#### WORK INSTRUCTIONS:
In full and without alteration, print the records below, minus any images.

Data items
···
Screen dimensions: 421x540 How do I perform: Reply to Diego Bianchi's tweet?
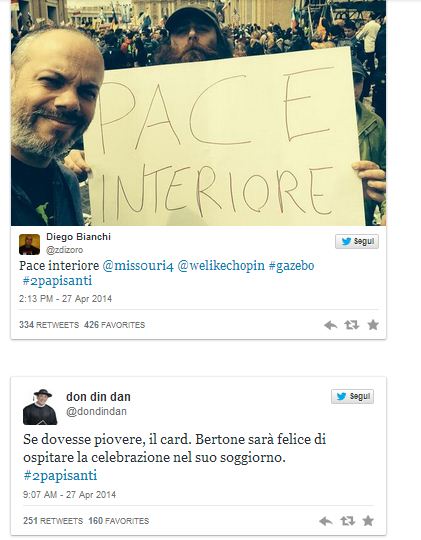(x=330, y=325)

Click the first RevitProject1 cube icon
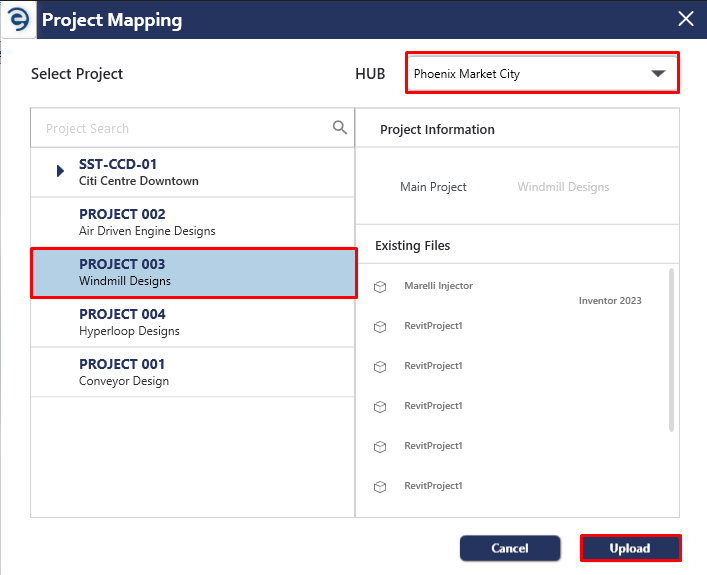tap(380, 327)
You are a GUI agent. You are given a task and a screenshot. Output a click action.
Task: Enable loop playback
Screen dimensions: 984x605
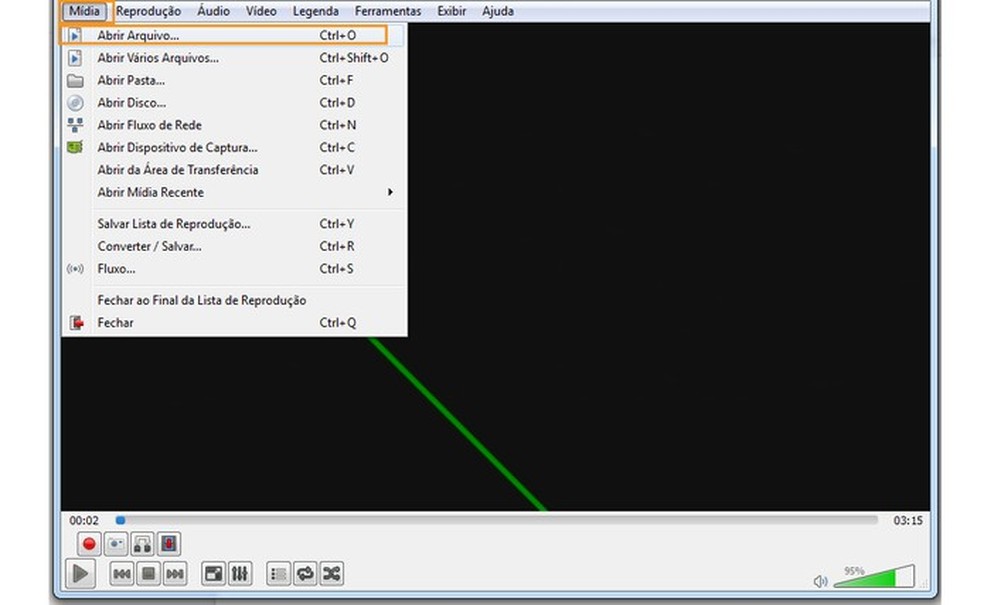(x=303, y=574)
···
#### WRITTEN REPLY:
Screen dimensions: 421x540 How do I perform: Reply to Diego Bianchi's tweet?
(x=330, y=325)

Click the first RevitProject1 cube icon
tap(380, 327)
You are a GUI agent. You are given a task and a screenshot. Output a click action.
Task: Enable loop playback
Screen dimensions: 984x605
(x=303, y=574)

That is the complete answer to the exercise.